## What is expected
Every line below between the one holding "Expand the Send" and the one holding "Task: Click PS5", inclusive, should be copied exactly, and no other line.

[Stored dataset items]
——
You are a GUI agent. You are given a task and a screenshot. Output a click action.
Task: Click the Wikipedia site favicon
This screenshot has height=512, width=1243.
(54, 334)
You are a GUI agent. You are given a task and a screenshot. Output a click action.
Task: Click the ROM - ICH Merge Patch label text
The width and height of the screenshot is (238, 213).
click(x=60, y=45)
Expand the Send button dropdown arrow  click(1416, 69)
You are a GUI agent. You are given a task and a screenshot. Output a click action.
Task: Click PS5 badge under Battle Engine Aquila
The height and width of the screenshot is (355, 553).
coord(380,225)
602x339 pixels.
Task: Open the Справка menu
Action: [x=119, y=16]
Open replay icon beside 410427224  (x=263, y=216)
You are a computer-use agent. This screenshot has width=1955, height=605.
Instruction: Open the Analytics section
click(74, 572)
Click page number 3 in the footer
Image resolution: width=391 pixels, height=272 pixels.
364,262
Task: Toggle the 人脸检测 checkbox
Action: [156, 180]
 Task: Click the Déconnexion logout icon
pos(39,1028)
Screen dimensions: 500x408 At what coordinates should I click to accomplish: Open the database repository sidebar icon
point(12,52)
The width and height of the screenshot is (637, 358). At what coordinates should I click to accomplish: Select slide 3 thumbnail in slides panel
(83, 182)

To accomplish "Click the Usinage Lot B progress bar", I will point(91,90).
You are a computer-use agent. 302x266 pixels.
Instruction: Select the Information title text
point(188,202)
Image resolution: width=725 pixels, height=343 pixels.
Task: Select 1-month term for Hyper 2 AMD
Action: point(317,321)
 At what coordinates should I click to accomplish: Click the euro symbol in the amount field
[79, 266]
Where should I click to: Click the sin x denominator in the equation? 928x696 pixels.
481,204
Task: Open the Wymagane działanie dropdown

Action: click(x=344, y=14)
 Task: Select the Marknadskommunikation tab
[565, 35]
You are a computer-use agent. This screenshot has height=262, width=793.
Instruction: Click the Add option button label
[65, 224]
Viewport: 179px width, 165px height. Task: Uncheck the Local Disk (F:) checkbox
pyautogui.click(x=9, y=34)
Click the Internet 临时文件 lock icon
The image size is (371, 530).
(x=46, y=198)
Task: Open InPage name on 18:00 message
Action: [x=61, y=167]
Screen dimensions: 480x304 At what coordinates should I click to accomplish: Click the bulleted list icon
——
## Expected answer
Expand the Send button dropdown arrow  click(1416, 69)
You are a GUI agent. You are given a task and a screenshot. Output a click action.
Task: Click PS5 badge under Battle Engine Aquila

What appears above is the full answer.